Now that the 2017 summer sporadic E season is rapidly winding down, and being my first time being serious about 6 meters in many many years, I though it would prove interesting to review how I went about monitoring for activity. It is very different! In believe the change is for the better.
Still irritating after all these years
This lowest of VHF bands remains both intensely intriguing and challenging. Having a 6-element yagi up 24 meters doesn't change that. In a way it makes it worse since there are more marginal openings than with a less capable antenna.
Despite the numerous new techniques to monitor for activity it is still terribly irritating in many ways. Some of the old irritations are gone but have been replaced by new ones.
There are more beacons on the band than ever before. This is good although it often contributes little to the logbook. Many of the best beacons are in great locations that may not indicate that anyone in the beacon's vicinity are workable. That's okay since it is still useful as an early warning of possible QSOs.

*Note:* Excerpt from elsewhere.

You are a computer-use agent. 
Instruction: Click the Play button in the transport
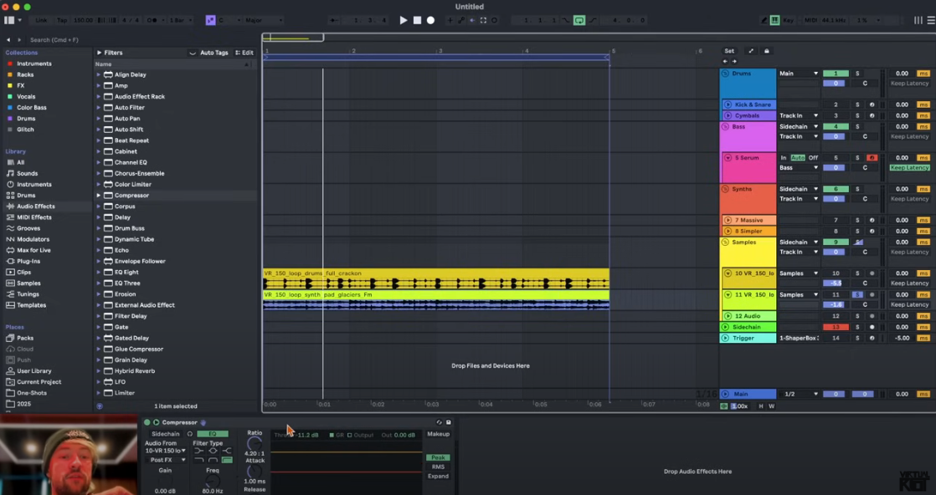click(x=404, y=20)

Worse are the beacons in rare or out of the way locations where there is no one active. How frustrating to hear beacons and have the opening go to waste since there's no one to work.
More beacons means more beacons nearby. I quickly learned to recognize that many of the beacons I can hear weakly while scanning the band are coming in by tropospheric propagation from within a 500 km radius. My antenna is big enough and high enough to make them audible. Interesting but not useful to me since I am primarily interested in ionospheric paths, especially DX.
How nice to be able to sit back, pick up the smart phone and connect to a cluster to see what's happening on the VHF bands. From a perusal of the spots I can decide whether it's worth my time to head over to the shack.
While in the shack the stream of incoming spots keep me aware of what's going on at other stations in this part of North America and elsewhere. This is particularly true when the spots are from better equipped stations which again serve as an early warning of an opening that is workable. I can now better decide whether to leave the shack or stick around.
I also like to see spots for paths far away from me, especially among European stations. Intense sporadic E propagation over there can be an indicator that conditions for clouds to form here as the clock rolls around to the same local time. Similarly it tells me to watch for clouds over the Atlantic that can support propagation to Europe. The same is true for activity far to the south since all it takes is a E-layer cloud to form and link VE3 into paths to South and Central America.
FM broadcast band
Back in May I got annoyed one morning when a radio station I sometimes listen to developed distortion and would abruptly be interrupted by completed different program material. At first I assumed they were having technical difficulties. Then it dawned on me that is was sporadic E propagation from a US station that was interfering. The MUF had risen above 90 MHz.
This style of monitoring is nothing new. However it is new to me since I now live in what is a fringe reception area for FM broadcast. Back in Ottawa this would never happen no matter how good the propagation since the local transmitters always win the battle of FM capture effect. Living in a fringe reception area gives me a new monitoring tool.
Band monitor scope
It is no longer strictly necessary to have the receiver scan the band for openings. A pan adapter or simple wide band scope provides a snapshot of a large portion of the band at a single glance.
Although the monitor will miss the very weakest signals it is still a very useful tool when an opening appears imminent from other indicators or to keep an eye on the band when the opening is patchy, coming in at random intervals.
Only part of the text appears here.